## BEGIN
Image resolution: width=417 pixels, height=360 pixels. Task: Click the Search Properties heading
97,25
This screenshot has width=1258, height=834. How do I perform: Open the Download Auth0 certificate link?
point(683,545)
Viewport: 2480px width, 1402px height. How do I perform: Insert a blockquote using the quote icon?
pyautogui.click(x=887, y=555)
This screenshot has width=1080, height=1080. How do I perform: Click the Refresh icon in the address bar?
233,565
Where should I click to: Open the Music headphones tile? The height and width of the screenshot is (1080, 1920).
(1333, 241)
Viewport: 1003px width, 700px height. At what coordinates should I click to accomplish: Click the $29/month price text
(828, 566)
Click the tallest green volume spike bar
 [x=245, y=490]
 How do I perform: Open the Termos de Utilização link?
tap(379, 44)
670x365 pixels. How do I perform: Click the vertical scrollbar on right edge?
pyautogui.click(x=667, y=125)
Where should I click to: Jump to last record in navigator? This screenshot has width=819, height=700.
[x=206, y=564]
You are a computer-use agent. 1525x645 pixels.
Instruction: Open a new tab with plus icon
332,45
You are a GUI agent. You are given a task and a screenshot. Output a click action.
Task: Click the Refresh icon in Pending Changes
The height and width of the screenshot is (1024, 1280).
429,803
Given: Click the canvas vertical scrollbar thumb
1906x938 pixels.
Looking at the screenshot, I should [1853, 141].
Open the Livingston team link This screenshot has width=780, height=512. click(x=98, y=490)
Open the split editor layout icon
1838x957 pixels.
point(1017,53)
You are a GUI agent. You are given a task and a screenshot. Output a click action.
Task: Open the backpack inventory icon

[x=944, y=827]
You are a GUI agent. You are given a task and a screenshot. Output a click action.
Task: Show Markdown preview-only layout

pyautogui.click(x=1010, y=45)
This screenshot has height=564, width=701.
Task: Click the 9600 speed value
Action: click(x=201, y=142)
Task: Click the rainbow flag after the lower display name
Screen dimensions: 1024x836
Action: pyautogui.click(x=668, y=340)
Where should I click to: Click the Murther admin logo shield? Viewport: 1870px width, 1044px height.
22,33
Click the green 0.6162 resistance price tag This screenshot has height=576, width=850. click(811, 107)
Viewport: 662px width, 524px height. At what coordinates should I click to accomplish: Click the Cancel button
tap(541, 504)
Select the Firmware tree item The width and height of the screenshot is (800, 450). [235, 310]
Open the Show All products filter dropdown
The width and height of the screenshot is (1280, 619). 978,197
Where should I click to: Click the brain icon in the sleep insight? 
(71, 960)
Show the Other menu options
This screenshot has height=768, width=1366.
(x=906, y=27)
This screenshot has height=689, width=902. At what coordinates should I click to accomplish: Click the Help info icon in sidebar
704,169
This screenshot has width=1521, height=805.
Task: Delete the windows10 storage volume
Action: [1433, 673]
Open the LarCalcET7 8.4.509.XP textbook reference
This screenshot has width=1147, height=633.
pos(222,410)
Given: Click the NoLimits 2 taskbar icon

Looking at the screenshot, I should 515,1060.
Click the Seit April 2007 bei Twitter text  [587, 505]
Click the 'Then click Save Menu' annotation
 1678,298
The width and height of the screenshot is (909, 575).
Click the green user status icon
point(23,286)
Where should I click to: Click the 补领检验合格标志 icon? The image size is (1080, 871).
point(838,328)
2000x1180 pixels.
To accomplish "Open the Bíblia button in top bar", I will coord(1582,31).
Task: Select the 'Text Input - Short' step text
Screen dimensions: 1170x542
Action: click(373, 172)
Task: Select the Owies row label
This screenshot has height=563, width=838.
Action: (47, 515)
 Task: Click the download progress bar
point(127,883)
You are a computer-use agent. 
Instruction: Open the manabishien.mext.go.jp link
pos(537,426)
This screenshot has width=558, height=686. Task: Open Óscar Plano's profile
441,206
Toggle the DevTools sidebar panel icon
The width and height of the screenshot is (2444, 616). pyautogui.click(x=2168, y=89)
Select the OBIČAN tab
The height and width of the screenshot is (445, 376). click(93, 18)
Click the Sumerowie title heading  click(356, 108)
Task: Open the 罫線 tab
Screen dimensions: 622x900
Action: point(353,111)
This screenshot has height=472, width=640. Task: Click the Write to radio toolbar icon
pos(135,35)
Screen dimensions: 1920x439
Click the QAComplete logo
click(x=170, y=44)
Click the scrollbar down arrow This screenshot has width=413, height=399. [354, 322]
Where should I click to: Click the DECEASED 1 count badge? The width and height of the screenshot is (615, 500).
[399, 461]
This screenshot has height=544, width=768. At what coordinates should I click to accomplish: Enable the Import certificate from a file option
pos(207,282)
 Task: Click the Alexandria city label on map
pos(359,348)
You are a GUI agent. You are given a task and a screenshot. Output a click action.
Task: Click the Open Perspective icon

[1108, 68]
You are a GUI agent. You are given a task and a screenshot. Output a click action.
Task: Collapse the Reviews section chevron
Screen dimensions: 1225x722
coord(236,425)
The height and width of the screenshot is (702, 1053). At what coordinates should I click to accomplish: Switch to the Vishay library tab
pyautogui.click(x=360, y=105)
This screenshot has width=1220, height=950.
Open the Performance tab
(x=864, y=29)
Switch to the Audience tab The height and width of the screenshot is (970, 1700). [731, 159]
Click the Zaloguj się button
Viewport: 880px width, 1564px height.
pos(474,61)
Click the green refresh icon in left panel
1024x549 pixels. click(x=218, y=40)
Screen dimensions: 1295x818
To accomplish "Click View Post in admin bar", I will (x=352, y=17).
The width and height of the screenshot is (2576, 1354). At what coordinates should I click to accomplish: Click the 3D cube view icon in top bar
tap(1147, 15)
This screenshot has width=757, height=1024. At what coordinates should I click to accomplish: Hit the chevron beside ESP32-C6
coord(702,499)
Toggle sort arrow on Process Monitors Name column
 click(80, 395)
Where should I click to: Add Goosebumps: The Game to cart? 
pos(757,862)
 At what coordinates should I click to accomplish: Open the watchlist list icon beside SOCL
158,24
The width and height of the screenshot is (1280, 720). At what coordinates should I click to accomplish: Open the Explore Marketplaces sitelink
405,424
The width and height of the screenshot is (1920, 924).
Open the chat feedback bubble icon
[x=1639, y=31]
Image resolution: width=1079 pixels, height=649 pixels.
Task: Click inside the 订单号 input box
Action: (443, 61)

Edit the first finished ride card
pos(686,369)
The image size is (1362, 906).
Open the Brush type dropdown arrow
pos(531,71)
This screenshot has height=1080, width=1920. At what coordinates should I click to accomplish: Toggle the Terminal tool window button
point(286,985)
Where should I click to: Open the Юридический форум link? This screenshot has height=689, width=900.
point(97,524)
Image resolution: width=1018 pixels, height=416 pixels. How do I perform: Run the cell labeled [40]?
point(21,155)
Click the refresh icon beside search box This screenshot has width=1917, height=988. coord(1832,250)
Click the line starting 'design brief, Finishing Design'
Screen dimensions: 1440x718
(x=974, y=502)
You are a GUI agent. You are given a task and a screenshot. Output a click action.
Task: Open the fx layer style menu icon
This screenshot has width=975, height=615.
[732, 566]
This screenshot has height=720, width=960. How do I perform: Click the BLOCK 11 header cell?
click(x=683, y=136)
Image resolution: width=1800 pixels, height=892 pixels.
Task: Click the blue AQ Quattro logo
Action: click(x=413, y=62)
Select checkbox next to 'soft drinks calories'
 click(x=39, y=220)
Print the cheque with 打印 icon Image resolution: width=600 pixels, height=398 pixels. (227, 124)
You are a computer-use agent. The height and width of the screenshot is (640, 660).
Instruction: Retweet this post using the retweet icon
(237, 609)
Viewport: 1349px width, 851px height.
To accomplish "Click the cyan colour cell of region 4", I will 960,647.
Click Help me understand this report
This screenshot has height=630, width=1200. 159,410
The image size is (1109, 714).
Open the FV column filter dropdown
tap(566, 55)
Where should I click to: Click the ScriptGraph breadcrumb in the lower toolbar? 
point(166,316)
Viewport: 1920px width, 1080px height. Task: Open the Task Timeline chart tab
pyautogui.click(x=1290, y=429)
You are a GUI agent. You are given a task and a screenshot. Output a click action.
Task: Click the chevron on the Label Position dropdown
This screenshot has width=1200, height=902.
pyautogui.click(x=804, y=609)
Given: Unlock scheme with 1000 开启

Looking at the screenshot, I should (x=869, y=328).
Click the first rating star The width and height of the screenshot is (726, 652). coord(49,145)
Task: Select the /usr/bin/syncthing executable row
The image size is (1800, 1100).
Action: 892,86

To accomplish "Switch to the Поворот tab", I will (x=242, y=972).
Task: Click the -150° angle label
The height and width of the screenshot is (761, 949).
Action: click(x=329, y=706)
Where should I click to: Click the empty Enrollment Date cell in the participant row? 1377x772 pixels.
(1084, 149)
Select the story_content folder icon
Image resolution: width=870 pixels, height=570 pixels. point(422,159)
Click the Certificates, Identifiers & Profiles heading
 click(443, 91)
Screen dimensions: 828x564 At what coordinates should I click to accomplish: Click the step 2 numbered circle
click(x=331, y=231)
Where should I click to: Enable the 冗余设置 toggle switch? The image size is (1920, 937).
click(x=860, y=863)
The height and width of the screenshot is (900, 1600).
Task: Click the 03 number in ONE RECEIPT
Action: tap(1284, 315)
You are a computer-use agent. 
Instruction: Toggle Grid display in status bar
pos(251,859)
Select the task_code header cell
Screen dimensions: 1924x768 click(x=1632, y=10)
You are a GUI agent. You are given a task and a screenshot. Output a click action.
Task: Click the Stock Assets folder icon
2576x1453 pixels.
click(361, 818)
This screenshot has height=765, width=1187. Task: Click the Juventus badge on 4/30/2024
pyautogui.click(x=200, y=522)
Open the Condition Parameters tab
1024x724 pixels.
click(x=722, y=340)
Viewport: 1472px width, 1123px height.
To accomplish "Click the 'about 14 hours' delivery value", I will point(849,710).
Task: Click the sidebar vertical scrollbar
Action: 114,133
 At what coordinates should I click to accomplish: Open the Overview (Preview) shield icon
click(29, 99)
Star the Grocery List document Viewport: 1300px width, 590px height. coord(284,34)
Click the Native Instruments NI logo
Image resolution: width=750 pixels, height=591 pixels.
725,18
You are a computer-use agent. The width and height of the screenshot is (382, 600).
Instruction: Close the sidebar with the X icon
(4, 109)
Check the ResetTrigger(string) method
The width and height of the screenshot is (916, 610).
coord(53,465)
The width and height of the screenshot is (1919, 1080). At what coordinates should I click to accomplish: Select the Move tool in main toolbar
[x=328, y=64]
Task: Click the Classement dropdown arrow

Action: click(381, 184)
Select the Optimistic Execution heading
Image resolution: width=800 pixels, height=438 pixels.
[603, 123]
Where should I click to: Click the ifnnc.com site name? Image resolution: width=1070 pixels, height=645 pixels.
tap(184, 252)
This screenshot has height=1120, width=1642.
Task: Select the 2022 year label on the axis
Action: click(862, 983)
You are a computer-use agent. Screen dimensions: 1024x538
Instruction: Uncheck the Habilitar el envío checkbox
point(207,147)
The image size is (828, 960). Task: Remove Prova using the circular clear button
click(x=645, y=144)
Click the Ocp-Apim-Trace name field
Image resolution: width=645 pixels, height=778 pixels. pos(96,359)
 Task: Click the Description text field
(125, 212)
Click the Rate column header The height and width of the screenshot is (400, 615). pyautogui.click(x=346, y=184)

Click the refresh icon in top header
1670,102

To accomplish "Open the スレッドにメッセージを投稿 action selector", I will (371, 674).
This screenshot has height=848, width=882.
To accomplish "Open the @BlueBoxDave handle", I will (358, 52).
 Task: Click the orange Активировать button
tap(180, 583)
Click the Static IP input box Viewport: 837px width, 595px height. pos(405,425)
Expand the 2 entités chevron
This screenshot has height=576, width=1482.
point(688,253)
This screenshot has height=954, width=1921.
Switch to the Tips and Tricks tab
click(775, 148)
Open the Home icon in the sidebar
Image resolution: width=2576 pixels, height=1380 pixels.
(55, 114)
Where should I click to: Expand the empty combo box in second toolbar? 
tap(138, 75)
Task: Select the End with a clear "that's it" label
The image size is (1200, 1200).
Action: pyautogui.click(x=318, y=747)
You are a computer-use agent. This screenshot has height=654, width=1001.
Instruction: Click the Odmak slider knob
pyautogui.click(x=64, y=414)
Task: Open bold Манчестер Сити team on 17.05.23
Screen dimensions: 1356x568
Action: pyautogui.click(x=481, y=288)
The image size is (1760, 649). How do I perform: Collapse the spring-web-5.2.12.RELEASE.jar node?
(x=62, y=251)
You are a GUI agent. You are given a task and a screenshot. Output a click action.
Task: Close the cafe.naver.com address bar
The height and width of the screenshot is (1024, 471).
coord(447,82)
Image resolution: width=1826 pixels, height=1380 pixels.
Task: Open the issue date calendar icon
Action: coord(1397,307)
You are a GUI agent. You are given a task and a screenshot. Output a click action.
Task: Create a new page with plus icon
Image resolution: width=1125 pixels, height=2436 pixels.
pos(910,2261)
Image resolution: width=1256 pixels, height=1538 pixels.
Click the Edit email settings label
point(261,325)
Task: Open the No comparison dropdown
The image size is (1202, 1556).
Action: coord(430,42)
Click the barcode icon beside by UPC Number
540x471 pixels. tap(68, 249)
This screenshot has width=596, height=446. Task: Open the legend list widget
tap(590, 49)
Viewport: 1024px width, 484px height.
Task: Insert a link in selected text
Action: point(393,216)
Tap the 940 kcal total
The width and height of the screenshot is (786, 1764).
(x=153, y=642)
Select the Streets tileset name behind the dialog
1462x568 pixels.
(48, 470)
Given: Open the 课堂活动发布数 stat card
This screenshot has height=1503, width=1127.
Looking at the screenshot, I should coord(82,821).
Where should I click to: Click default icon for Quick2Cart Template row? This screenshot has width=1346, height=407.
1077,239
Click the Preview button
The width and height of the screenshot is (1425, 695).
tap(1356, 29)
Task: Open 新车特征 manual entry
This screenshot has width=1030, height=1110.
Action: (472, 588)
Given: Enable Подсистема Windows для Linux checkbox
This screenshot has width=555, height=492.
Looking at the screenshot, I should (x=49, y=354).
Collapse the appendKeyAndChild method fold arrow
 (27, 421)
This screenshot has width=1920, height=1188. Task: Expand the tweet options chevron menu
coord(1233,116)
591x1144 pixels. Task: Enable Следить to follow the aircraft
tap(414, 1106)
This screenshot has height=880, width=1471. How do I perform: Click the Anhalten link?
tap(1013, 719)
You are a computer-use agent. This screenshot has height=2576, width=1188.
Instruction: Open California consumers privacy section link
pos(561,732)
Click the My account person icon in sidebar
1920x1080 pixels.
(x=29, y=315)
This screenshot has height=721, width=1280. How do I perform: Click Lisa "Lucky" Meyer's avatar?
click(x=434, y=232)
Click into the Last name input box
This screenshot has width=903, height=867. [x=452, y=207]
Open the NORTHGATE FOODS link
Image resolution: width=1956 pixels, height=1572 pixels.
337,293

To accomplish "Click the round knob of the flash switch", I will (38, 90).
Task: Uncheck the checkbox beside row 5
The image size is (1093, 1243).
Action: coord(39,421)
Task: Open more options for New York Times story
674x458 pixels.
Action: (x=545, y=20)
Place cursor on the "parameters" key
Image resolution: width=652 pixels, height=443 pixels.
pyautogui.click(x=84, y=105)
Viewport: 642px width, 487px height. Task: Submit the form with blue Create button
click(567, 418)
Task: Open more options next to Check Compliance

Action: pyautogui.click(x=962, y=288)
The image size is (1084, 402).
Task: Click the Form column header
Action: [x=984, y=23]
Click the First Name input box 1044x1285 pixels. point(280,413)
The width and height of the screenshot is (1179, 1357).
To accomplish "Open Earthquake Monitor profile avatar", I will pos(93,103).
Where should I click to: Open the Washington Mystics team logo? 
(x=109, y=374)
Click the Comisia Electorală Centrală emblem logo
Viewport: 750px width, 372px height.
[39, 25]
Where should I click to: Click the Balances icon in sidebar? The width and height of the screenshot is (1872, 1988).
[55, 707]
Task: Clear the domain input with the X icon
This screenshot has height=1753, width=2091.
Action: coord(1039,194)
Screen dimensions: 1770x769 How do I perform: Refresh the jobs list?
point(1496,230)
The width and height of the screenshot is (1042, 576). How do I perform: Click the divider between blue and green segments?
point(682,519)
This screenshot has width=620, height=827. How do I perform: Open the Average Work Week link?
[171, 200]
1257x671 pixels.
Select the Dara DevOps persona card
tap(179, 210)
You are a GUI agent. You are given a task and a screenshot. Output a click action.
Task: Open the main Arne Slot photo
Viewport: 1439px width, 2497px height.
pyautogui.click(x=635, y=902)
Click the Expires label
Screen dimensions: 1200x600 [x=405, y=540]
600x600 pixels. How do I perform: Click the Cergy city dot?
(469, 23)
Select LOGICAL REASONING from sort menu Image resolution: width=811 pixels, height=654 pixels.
## END
What you need to do:
Gather every line of the material above that contains the word "Create", and copy each of those lines in full.

Output for this task:
Task: Create a new page with plus icon
Viewport: 642px width, 487px height. Task: Submit the form with blue Create button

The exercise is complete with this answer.